# What you will do
Pull every line of the material below into your answer word for word, leaving out the pictures.

[Position data for words and items]

** BEGIN **

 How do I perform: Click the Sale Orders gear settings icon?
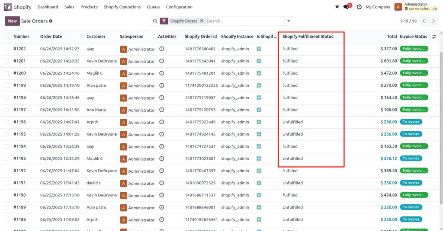tap(51, 21)
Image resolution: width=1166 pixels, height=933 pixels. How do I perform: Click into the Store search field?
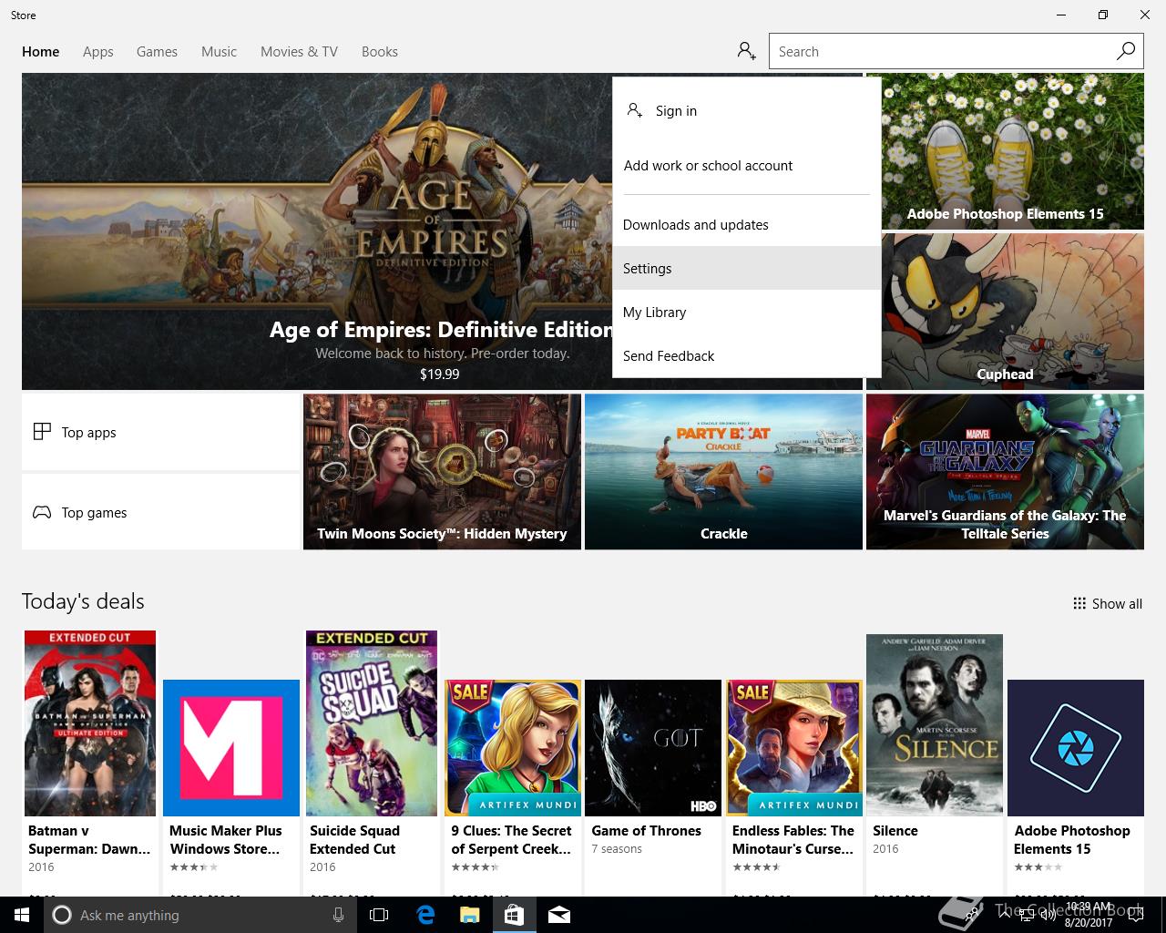pyautogui.click(x=938, y=51)
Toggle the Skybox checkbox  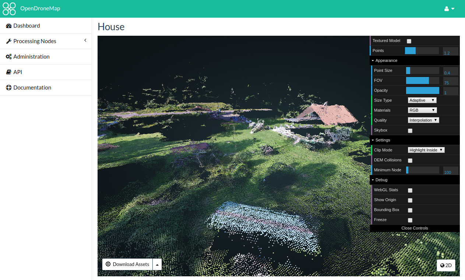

** END **

# Task output
 How do I perform: Click the Sale Orders gear settings icon?
tap(51, 21)
Image resolution: width=1166 pixels, height=933 pixels. How do I perform: Click into the Store search field?
pyautogui.click(x=938, y=51)
Toggle the Skybox checkbox  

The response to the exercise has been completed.